• _Exercise requirements_:
Below are some entries. Return exactly the lines from the one with "Open Learn more about knowledge sources" through the final line, leaving out any pictures.

• _Exercise input_:
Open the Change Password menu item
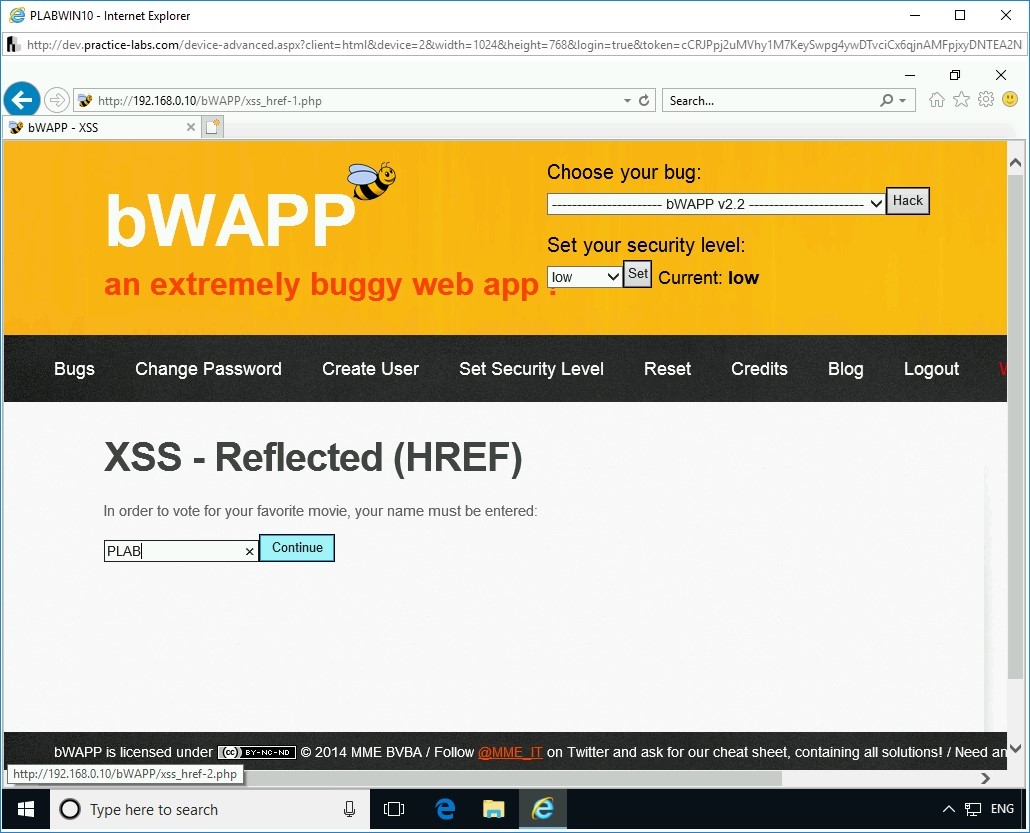 coord(208,369)
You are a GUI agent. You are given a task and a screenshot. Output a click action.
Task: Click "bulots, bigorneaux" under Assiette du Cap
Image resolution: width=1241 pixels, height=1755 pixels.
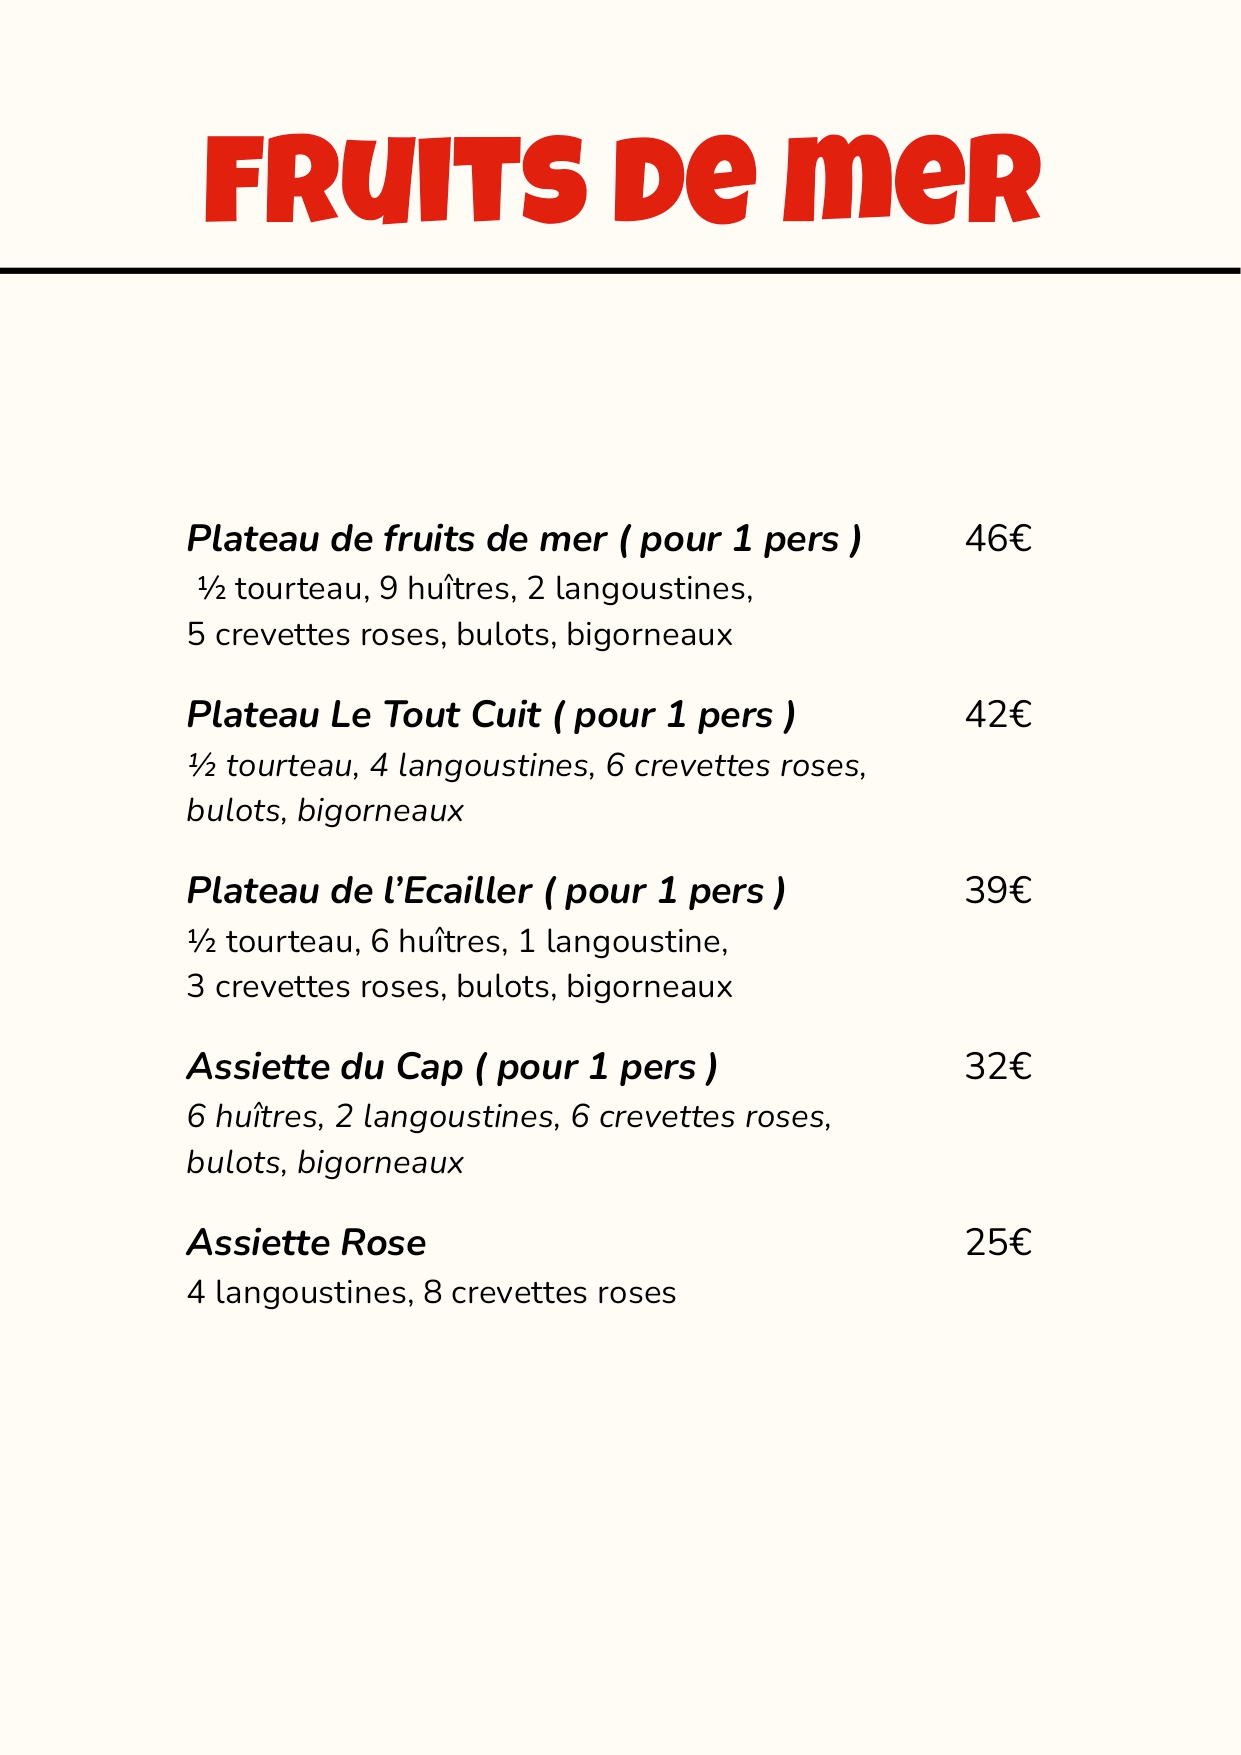(x=325, y=1162)
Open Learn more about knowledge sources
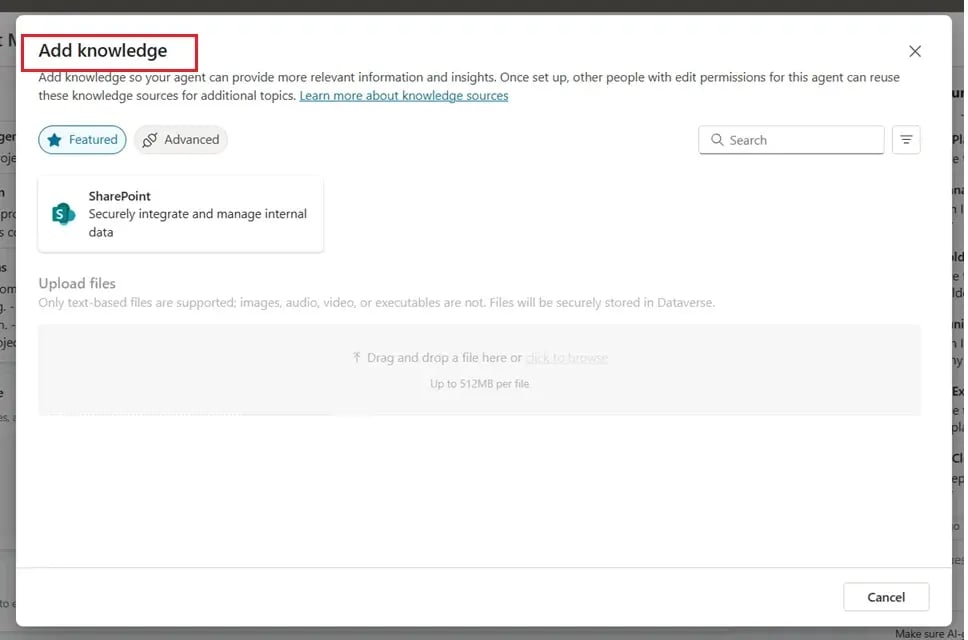Viewport: 968px width, 640px height. point(404,95)
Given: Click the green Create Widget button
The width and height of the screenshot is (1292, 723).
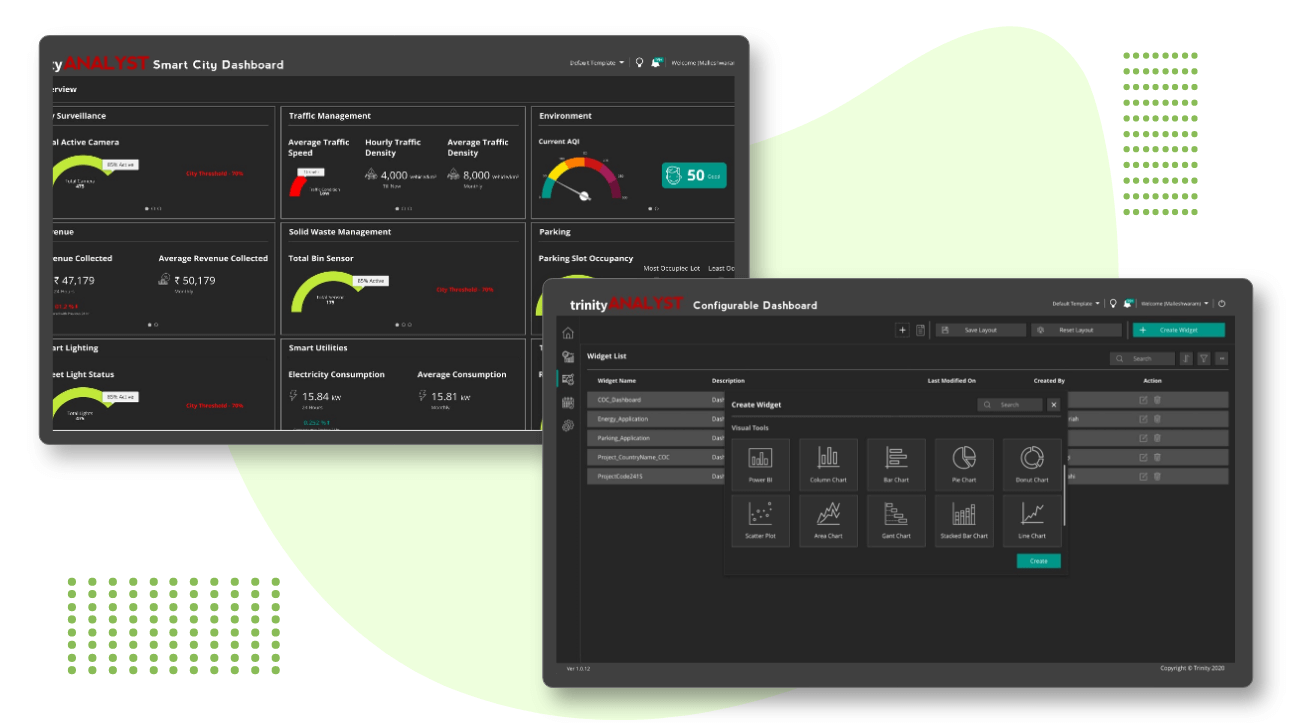Looking at the screenshot, I should (1178, 330).
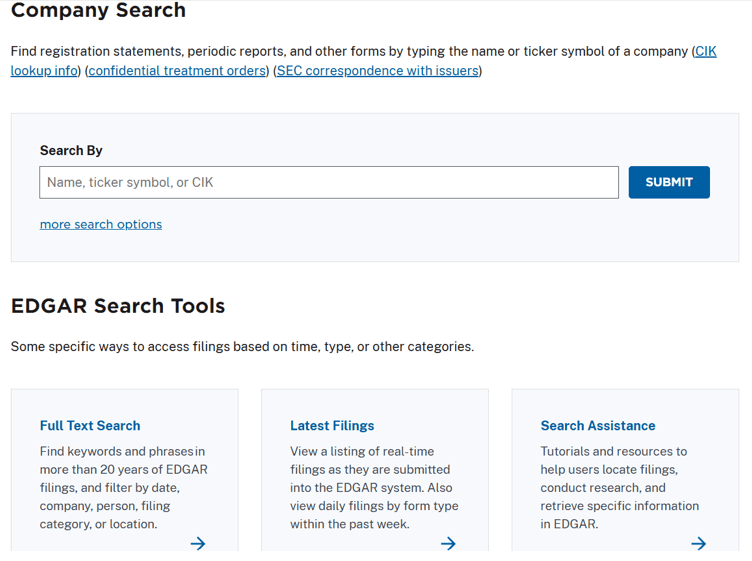The image size is (752, 561).
Task: Focus the Name, ticker symbol, or CIK field
Action: [x=329, y=182]
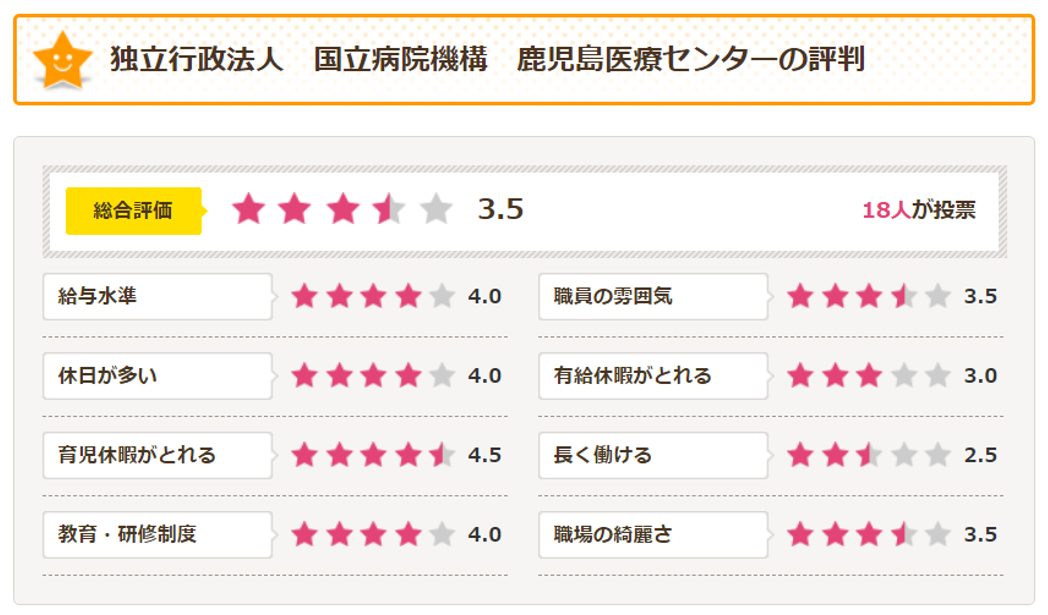Click the yellow 総合評価 label

click(x=134, y=210)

• _Response_:
Open Learn more about knowledge sources
Viewport: 968px width, 640px height. point(404,95)
Given: Click the green Create Widget button
The width and height of the screenshot is (1292, 723).
Looking at the screenshot, I should (1178, 330).
The image size is (752, 561).
Task: Focus the Name, ticker symbol, or CIK field
Action: [x=329, y=182]
Click the yellow 総合評価 label

click(x=134, y=210)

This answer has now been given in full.